Hierauff wüer Iren den Nachrichter auch vorgestelt,
und weÿl alles nit helffen wollen, anbünden, anzuechen,
volgendt auff beharter Verleügnung uffziehen lassen,
doch alles ohne Gewicht; diese hatt gleichwoll den Schmerzen
hart empfunden, geschreyen, aber truzlich nichts gestehen
wöllen; weÿl wüer dann vonn Iren nichts bringen könnnen,
also haben sie wüer widerumb aufbünden lassen,
und sich besser zue bedenckhen befohlen.Ist ein hartnäckhig Weÿb.
A.M.R. A / FF 11/75
Urgicht (aveux) Maria SCHLOSSERin, veuve Michaël DÜRINGER de Eguisheim, sage-femme
Maria SCHLOSSERin, weÿlunden
Michaël DÜRINGERs, gewesten
Burgers zue Egisheimb
hinderlassenen Wüttib
und geweste Hebam daselbsten,
welche den 4 Aprillis A° 630
umb genugsame Verdacht
der Hexereÿ ingezogen
und so wohl uff güett: als peinliche
Examination bekhändt
wie volgt:
Abgelesen den 23. Aprilis 630
- Erstlich, als sÿe vor zweÿ und dreißig Jahren zue
Müstelbrun, Fürstenbergischer Herrschafft beÿ
Jacob WALFFen gedient und noch ledig Standes gewesen, seÿ
sÿe veÿlmahl mit andere ihren Gespiehlen zuem Dantz
gegen Hüfferthoffen gangen und ein Stund in die
Nacht ererst wider nach Haus gezogen, in solchem
Spatzieren gehen seÿen allzeit etlich jungen Gesellen
mit ihnen heimbgangen, damahlen hab ein Knecht
neben ihren gedient, welcher Marx geheissen, mit deme
sÿ zuevor sich unehlich vermischt, wie sie nun von dem
Dantz heimbgangen, seÿ einer in dessen Gestalt zu
iren kummen und mit ihren gangen, mit einander
etwas dahinden plieben, mit ihmo hinder ein Heckhen
gangen, die Unzucht mit demselben verricht, khalt
unatürlich befunden, dariber sie erschrockhen und gesagt: „Du bist
nit mein Marx! „. Dieser geandtwurtet: „ Du hast
dich mir einmahl underworffen, due musst jetzund
mein sein und thuen was ich dir befilch!“, uff
welches sie sich Gott befohlen, dariber dieser verschwunden.
- Zuem andern, in dreÿ Tagen hernach, seÿ dieser
wider in der Scheür da sie Füeder für das Vieh
gemacht, zue ihr khummen, den Beischlaf wider
begehrt, den sÿ gewÿlfahrt und wie vor befunden,
daruff derselb wider gesagt sÿ muess sein sein,
Gott und alle Heÿligen verleügnen, welches sÿ
leider gethan.

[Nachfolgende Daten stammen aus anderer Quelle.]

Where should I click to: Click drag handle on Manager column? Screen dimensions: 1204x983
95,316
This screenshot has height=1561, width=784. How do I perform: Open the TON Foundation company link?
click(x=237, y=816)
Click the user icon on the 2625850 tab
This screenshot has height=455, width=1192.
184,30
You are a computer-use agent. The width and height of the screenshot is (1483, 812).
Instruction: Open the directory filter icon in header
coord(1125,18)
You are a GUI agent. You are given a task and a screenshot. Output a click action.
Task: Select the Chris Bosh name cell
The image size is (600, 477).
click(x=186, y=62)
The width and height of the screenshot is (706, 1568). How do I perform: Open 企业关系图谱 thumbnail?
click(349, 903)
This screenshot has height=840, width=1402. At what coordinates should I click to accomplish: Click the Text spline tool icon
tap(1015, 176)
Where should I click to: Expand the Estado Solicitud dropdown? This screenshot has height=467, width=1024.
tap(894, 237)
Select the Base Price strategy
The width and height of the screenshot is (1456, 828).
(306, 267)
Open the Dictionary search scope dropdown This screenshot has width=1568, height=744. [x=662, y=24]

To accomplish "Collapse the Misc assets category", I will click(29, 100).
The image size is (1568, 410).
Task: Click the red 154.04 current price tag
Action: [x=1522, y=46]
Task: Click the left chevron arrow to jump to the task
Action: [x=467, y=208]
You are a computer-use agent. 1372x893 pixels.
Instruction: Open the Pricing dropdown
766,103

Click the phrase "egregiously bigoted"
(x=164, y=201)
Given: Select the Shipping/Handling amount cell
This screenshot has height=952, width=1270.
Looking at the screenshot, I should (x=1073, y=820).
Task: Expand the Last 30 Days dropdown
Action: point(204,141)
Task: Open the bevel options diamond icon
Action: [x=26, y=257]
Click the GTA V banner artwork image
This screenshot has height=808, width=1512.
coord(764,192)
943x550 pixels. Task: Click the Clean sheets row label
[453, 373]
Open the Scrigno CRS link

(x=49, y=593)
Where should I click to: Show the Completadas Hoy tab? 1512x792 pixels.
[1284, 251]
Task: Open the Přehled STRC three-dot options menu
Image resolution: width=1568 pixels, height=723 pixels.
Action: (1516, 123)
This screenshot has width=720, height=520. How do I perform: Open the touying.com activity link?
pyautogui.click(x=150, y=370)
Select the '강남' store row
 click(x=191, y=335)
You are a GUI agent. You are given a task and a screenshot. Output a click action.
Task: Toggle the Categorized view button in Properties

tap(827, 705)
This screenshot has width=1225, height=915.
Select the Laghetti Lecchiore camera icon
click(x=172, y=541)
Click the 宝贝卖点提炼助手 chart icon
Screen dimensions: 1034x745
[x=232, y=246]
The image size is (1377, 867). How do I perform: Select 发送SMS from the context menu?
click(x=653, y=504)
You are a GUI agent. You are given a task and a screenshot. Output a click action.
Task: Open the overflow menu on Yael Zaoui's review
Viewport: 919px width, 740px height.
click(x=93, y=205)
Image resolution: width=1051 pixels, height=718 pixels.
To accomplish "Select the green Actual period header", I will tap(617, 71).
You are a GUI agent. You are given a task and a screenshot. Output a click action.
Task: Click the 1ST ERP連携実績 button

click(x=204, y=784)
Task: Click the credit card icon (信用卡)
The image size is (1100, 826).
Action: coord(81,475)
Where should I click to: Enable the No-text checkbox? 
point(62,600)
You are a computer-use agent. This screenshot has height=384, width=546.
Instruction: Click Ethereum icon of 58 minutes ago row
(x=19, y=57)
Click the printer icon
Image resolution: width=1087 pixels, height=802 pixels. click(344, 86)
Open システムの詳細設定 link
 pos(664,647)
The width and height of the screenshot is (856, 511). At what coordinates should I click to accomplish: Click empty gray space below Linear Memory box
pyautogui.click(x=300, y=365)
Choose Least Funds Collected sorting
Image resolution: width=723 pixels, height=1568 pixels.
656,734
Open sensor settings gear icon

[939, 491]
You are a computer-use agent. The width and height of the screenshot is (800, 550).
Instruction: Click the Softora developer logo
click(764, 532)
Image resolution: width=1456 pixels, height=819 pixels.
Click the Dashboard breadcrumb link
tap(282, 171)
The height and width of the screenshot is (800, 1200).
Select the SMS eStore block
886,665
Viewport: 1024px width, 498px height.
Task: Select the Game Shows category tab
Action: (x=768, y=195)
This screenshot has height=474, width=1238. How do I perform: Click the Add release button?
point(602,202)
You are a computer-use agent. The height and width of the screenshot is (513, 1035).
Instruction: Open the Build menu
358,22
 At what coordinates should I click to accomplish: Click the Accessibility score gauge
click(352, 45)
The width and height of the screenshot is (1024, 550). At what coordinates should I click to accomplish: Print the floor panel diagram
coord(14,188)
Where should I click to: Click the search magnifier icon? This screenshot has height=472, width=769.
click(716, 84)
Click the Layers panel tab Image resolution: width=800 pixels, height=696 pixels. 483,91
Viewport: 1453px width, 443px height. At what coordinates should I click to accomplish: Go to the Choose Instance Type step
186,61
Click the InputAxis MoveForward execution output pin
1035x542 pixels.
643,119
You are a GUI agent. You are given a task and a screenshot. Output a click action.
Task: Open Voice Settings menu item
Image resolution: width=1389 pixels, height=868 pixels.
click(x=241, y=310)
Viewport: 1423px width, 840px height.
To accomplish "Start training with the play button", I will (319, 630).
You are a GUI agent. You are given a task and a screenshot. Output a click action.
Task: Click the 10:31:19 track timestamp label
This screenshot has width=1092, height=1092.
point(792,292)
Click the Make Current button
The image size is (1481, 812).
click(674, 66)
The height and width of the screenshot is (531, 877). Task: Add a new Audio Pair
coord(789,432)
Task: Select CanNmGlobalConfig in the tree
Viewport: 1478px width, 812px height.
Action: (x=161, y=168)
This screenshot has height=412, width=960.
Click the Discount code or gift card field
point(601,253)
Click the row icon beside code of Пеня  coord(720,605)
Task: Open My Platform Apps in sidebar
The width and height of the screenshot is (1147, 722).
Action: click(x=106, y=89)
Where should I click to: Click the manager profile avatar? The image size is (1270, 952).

Daruff er ihren dreÿ Stückh Gelts
geben, welche hernach nur Ross Koth gewesen.
- Zuem dritten, über dreÿ Wuchen inn de nacht seÿ
dieser, welcher PETTERLEIN genanth aber mahls
zue ihren komen, befohlen uff ihres Meisters Kalb
zue sitzen und sagen: „Palhin (?) ins Teüffels Namen“.
Er aber seÿ uff einem jungen Ross oder Füllin
gesessen und miteinander uff den Rimesen, welches
ein Egerten oder Weter Flam ist, gefahren.
Was nun dieser mit dem Kalb gemacht das
es furth in die Lufft gefahren, könn sÿ nit wissen.
Seÿen wol 12 Persohnen von Weib und Man alldort
gewesen, hab aber niemanden, dan zweÿ
Maidlen so ihren Gespihlen gewesen köndt, disen
seÿen vorlangst gestorben, die eine hab ein Pastert
bekhommen, die ander hab sich verheürath, etlich Künder
bekhommen, volgents auch gestorben, uff solchem Platz
haben sÿ zecht, dantzt und Beilag geleistet, kein
Brodt noch Salz gehabt.
- Zuem vierten, dreÿ Wochen nach der Hochzeit hab
er ihren in einem alten Haffen Scherben mit schwartzlechter
Salb und ein Steckhlein geben, Leüth
und Vieh damit zue verderben, dergleichen Salb
hab sie noch Standt in ihrem Haus, under dem
Kensterlein, und den Steckhen, den sÿ braucht,
standt hünder dem Kenderlin, welches sich also
befunden.
- Zuem fünfften, baldt nach ihren Hochzeit, hab sÿ mit
einer Ruethen, die ihren ihr Buel mit angestrichen
Salb geben, ihrem Meister ein Kalb ins Teüfels
Namen geschlagen, davon es hünden über lamb
worden, des Meisters Fraw aber hab derselben
mit Beweichen wider geholfen.
- Zuem sechsten, hab sÿ beÿ ungevohr zweÿ Jahren
verschienen, dem Martin CHRISTMAN von Egisheim
ein halb jähriges Kündt ins Teüffels Namen
ahn kuchet, welches daruff raudig, und ellendt worden,
und also uff zweÿ Jahr geserbt, volgends beÿ
ungevohr sechs Wuchen verschinen gestorben.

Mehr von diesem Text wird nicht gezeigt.